Challenge 1: Repeat the Dreamweaver tutorial excerpt word for word, everything from "graphics/01icon07.gif" down to "mistresses of cyberspace.".
Challenge 2:
Answer these questions about the Dreamweaver tutorial excerpt:
(a) Under what file name is the finished table saved in step 6?
(b) Which two web editors does the excerpt name in contrast to Dreamweaver's lack of an internal previewing window?
(c) Which menu command leads to the Preview in Browser category?
Challenge 3: Carry the Dreamweaver tutorial excerpt forward, picking up right after its final sentence.

Document excerpt:

* * * * * * * * *

If you haven't done so yet, copy the chapter_03 folder on the CD to your hard drive. Define a site called Chapter 03, with this folder as the local root folder.

  1. Open a new HTML file in Dreamweaver (File > New). Save it as element_table.htm.

  2. Choose File > Import > Import Tabular Data. The Import Tabular Data dialog box will display.

  3. For the Data File field, click the Browse button and find the element_table.csv file that is in the site root folder. Select it, and then click Open. Notice that the Delimiter field should have automatically changed from Tab to Comma.

  4. Select the table settings:

    • Table Width = Fit to data

    • Cell Padding = 2

    • Cell Spacing = 2

    • Format Top Row = No formatting

    • Border = 2

  5. Choose OK. Dreamweaver will parse the data file and make a table of all the elements. Figure 3.19 shows the completed table.

    Figure 3.19. The completed table.

    graphics/03fig19.gif

  6. Save the file as element_table_done.htm, and then close it.

Note

graphics/01icon07.gif

Many spreadsheet programs today have an option to Save As HTML (or as Web Page). This is another way to place data into Dreamweaver. If you use the Import Tabular Data option, Dreamweaver will be able to make the HTML table, and it will almost always be better coded.

Dealing with Browsers

If you're designing web pages, the browser is the center of your universe. What browsers are your visitors using? How do your pages display in the different browsers? How can you make sure your target audience is seeing your pages at their best, despite browser differences? Dreamweaver offers a variety of tools to deal with these fickle mistresses of cyberspace.

Setting Up the Browser Preview

Design view is for designing; it's meant only as an approximate rendering of what your page will look like when it's online. How do you tell how your page will look in a browser? You look at it in a browser! Unlike other web editors, such as FrontPage or GoLive, Dreamweaver has no internal previewing window. Instead, Dreamweaver has tools for quickly launching your computer's browsers to do your previewing there.

Defining Browsers

Before you can use Dreamweaver to help you preview in your browser, you need to tell Dreamweaver which browsers are available on your system and where they're stored. You can define as many browsers as you want (as long as they're installed on your system). You also can designate one browser as your primary browser and one as your secondary browser. (The primary and secondary browsers are easier to launch than the others.) For each browser on your system, follow these steps:

  1. Choose Edit > Preferences and go to the Preview in Browser category (see Figure 3.20).

* * * * * * * * *

Extracted information:
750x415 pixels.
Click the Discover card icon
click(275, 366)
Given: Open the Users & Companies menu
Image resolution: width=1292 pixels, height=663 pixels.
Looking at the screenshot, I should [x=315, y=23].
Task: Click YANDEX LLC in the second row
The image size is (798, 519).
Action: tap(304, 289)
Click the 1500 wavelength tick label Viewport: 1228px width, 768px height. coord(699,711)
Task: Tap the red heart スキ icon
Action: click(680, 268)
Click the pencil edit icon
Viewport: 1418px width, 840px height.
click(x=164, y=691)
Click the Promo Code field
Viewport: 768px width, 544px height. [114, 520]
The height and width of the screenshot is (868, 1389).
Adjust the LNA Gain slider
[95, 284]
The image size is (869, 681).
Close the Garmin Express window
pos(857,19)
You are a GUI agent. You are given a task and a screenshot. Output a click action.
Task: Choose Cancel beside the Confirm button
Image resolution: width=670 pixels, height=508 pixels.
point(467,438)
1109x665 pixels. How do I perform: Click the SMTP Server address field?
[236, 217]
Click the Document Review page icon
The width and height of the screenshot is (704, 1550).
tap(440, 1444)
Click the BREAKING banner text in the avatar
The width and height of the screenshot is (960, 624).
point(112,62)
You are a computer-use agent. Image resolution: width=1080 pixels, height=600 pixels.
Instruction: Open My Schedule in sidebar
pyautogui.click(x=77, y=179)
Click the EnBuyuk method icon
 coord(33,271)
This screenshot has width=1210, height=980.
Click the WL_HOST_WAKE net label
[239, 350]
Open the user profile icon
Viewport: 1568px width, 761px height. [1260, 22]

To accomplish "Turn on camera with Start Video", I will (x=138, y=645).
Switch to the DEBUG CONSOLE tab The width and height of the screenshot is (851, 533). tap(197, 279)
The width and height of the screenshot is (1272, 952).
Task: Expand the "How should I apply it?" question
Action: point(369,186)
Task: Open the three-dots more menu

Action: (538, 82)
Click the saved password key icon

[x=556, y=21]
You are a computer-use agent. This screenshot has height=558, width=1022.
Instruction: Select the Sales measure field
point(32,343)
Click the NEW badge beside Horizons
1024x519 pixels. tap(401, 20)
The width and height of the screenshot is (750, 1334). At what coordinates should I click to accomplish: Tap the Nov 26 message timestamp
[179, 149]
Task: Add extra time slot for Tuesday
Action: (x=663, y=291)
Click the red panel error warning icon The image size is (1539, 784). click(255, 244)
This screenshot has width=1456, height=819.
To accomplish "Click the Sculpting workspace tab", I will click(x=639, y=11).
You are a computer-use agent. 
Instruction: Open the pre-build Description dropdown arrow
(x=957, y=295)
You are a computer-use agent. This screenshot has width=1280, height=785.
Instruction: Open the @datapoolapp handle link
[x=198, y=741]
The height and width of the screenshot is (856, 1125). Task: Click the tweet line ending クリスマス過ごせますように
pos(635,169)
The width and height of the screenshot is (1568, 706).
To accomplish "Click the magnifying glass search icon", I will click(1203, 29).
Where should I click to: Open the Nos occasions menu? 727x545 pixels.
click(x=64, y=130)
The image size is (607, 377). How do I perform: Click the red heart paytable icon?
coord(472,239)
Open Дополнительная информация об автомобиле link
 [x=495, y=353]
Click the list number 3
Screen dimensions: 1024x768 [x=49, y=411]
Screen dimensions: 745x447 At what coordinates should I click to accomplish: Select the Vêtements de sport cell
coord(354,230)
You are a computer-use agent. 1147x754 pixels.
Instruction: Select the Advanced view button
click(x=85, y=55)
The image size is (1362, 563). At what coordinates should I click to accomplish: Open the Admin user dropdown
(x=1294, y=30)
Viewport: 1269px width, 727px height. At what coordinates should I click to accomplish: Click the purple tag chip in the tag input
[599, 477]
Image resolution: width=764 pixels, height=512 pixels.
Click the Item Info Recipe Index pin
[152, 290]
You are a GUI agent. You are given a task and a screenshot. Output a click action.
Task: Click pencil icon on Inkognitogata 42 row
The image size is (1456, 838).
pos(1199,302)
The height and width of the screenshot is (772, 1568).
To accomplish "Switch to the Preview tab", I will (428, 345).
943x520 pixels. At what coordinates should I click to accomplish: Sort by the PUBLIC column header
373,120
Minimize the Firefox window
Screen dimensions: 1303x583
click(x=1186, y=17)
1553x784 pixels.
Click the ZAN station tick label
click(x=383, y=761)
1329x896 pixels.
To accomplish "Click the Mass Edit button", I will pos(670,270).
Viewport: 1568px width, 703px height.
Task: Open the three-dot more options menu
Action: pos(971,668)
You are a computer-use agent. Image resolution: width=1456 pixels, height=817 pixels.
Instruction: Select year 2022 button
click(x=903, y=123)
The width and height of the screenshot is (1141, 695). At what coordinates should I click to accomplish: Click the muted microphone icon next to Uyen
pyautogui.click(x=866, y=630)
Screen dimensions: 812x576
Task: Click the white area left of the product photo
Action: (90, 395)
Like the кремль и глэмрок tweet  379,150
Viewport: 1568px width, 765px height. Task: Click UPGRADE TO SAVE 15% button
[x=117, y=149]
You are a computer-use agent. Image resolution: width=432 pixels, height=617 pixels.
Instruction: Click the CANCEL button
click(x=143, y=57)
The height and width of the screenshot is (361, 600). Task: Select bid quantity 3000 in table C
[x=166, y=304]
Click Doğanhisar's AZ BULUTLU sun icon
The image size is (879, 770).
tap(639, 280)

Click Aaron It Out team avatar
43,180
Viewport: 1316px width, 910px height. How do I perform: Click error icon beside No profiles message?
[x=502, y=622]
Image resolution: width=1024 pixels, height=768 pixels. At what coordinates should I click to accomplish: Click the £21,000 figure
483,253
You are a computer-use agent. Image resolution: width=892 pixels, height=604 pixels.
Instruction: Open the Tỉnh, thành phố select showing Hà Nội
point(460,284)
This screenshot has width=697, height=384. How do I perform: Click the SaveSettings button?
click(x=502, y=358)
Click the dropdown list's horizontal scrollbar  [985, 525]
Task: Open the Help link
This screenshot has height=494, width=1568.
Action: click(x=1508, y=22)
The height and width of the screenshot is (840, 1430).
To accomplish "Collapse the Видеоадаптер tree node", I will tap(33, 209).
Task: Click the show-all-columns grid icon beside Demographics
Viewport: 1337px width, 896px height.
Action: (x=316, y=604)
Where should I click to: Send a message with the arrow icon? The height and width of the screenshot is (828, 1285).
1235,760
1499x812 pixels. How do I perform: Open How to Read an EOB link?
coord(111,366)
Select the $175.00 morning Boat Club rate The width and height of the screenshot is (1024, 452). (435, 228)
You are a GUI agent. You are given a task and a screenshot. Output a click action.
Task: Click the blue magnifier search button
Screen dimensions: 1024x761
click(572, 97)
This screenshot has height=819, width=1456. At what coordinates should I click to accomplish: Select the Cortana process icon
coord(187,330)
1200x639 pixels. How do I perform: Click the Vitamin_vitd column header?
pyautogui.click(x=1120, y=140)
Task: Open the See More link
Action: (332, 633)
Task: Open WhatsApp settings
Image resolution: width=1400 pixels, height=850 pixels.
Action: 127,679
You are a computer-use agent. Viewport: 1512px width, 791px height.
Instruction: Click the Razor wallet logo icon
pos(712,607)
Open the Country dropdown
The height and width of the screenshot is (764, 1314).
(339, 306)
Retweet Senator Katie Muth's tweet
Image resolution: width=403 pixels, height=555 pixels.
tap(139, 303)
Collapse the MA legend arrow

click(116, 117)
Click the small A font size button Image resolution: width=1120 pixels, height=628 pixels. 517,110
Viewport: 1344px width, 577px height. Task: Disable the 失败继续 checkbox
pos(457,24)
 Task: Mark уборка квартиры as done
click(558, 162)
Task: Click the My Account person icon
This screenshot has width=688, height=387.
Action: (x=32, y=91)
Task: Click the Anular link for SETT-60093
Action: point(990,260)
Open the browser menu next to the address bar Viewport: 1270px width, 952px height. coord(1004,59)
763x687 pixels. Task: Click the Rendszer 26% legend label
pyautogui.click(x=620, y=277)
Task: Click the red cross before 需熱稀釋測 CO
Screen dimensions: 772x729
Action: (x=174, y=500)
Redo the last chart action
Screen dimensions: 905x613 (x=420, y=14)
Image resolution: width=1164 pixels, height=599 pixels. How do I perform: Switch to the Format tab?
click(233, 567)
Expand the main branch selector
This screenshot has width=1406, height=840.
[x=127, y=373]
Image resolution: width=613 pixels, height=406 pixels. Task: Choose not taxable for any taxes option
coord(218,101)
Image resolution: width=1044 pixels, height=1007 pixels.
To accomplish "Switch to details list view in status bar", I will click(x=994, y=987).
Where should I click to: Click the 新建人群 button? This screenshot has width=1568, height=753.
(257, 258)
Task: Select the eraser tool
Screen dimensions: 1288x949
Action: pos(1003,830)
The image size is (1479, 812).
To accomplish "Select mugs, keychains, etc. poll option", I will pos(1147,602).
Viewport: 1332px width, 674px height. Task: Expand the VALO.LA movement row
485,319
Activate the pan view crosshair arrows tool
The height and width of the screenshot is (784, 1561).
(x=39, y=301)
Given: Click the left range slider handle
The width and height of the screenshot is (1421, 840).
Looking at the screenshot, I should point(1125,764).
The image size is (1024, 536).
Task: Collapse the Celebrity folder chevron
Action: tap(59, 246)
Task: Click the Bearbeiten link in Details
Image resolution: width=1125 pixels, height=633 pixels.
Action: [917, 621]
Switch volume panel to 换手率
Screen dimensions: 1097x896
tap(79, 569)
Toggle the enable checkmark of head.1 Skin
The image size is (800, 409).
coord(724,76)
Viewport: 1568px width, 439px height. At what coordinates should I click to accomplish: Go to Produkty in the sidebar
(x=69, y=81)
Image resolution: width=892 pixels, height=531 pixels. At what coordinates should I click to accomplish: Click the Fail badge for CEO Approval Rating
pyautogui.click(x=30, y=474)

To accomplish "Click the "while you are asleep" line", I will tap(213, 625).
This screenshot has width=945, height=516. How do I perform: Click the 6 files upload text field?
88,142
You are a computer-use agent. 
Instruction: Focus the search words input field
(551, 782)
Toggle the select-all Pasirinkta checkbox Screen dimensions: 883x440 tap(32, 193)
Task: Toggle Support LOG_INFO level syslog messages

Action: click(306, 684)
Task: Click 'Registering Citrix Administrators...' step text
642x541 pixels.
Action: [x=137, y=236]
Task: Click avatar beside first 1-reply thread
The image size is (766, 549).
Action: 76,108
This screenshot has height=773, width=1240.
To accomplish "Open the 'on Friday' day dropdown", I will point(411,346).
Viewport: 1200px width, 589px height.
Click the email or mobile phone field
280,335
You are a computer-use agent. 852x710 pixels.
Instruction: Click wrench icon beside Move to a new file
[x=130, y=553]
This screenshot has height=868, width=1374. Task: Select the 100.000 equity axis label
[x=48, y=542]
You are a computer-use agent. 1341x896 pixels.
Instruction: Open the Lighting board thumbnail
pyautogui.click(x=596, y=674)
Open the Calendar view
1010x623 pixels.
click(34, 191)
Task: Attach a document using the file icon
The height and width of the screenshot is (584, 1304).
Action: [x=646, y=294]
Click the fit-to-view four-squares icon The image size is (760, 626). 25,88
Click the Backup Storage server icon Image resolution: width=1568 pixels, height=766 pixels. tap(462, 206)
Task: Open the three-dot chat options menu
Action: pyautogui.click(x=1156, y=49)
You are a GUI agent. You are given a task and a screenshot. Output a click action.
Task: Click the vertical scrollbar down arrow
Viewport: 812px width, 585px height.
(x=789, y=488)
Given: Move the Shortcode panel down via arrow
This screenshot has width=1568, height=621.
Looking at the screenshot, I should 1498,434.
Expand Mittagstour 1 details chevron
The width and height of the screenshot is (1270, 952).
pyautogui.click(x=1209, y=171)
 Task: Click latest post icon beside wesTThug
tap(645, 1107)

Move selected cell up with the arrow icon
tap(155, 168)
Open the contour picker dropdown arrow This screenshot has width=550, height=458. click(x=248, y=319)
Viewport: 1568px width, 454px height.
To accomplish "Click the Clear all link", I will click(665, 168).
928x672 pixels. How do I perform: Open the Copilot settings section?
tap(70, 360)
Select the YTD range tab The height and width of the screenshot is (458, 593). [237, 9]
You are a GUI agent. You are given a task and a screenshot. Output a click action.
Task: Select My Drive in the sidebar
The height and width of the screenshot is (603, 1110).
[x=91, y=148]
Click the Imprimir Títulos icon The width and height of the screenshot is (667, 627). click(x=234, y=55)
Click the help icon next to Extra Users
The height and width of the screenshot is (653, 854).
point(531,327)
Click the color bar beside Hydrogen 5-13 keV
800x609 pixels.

* * * * * * * * *

Right answer 1:
graphics/01icon07.gif

Many spreadsheet programs today have an option to Save As HTML (or as Web Page). This is another way to place data into Dreamweaver. If you use the Import Tabular Data option, Dreamweaver will be able to make the HTML table, and it will almost always be better coded.

Dealing with Browsers

If you're designing web pages, the browser is the center of your universe. What browsers are your visitors using? How do your pages display in the different browsers? How can you make sure your target audience is seeing your pages at their best, despite browser differences? Dreamweaver offers a variety of tools to deal with these fickle mistresses of cyberspace.

Right answer 2:
(a) element_table_done.htm
(b) FrontPage and GoLive
(c) Edit > Preferences

Right answer 3:
    Figure 3.20. Setting up a list of browsers to preview in.

    graphics/03fig20.gif

  2. The list in the center of the dialog box will show you whether any browsers have already been specified.

  3. To add a new browser, click the plus (+) button. In the dialog box that appears, navigate to one of your browsers and click OK. (You're on your own finding where the browsers are on your computer; Dreamweaver has no feature for automatically searching your hard drive for browsers.)

  4. Back in the Preferences dialog box, select whether you want the new browser to be your primary or secondary browser.

  5. Repeat steps 2 4 for as many browsers as you want to add to the list here.

Previewing in a Browser

After you have added your installed browsers to Dreamweaver's browser list, you can quickly see how any of your documents will look in those browsers by opening the document and doing one of the following:

  • For your primary browser, press F12.

  • For your secondary browser, press Ctrl/Cmd+F12.

  • For any browser in your list, go to File > Preview in Browser and choose your browser from the submenu; or use the Preview/Debug in Browser menu in the Document window toolbar (see Figure 3.21).

    Figure 3.21. The Document window with the Preview/Debug in Browser menu showing.

    graphics/03fig21.gif

As soon as you do this, Dreamweaver launches the specified browser and opens your document in it. It doesn't even matter whether you've saved your document first.

Working with Temporary Files

By default, when you Preview in Browser, Dreamweaver doesn't open your HTML file in the browser. Instead, it creates a temporary file (with a name such as TMPdcrhgv23u0.htm), identical in every way to your file, and opens that in the browser. Why does this happen? It's meant to be a good thing, enabling you to Preview in Browser without having saved your document first. If you preview frequently (a good thing), it can be a hassle having to save every time although saving frequently is a good thing, too.

Be aware, however, that these temporary files can generate their own minor problems. For one thing, these temporary files end up on your hard drive. They're not doing any harm, but they're a bit of extra clutter; and if you don't know what they are, you might wonder what gremlins are creating them. Dreamweaver is supposed to delete all temporary files when it shuts down, but it doesn't always do this. You might even end up with some TMPdcrhgv23u0.htm files uploaded to your web server.

A more confusing side effect to using temporary files, however, is how the browser preview and browser refresh works. Imagine this: You're working on a document and you Preview in Browser and see that the document needs some tweaking. So, you minimize or hide the browser window and return to Dreamweaver, where you make your changes. Then you return to the browser window and click the Refresh button to update the view. But your page doesn't change! Are you in the cyber-Bermuda triangle? No! When you modified your document, Dreamweaver didn't modify the temporary file. Dreamweaver expects you to generate a new temporary file by choosing File > Preview in Browser (F12) again. Every time you want to see another preview in the browser, choose the command again. Don't just leave the original temporary file open and press Refresh.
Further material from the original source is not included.